--- How to complete this task ---
Output only this range of the data below: the line that contains "This screenshot has height=766, width=936." through the final line, both ends included, each retyped exactly.
+++++
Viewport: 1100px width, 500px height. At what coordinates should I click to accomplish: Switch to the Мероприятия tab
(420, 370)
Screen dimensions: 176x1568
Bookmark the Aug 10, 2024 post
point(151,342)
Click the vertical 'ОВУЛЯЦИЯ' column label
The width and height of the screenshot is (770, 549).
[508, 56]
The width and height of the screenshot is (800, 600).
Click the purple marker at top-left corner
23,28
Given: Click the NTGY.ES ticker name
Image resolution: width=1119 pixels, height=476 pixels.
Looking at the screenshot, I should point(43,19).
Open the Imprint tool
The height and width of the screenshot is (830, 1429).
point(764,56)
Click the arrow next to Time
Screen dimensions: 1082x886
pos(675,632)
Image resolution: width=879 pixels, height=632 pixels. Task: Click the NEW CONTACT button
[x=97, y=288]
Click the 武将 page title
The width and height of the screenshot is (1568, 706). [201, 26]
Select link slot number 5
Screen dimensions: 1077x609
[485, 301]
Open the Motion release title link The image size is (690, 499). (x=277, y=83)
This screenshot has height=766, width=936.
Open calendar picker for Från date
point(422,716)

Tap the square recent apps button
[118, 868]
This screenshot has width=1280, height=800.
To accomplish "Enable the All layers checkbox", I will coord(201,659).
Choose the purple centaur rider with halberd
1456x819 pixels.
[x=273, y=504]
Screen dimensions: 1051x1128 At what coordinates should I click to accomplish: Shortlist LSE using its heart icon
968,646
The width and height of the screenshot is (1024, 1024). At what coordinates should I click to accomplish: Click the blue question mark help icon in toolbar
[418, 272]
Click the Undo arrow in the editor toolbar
+++++
--- Written solution ---
This screenshot has height=766, width=936.
Open calendar picker for Från date
point(422,716)

Tap the square recent apps button
[118, 868]
This screenshot has width=1280, height=800.
To accomplish "Enable the All layers checkbox", I will coord(201,659).
Choose the purple centaur rider with halberd
1456x819 pixels.
[x=273, y=504]
Screen dimensions: 1051x1128 At what coordinates should I click to accomplish: Shortlist LSE using its heart icon
968,646
The width and height of the screenshot is (1024, 1024). At what coordinates should I click to accomplish: Click the blue question mark help icon in toolbar
[418, 272]
Click the Undo arrow in the editor toolbar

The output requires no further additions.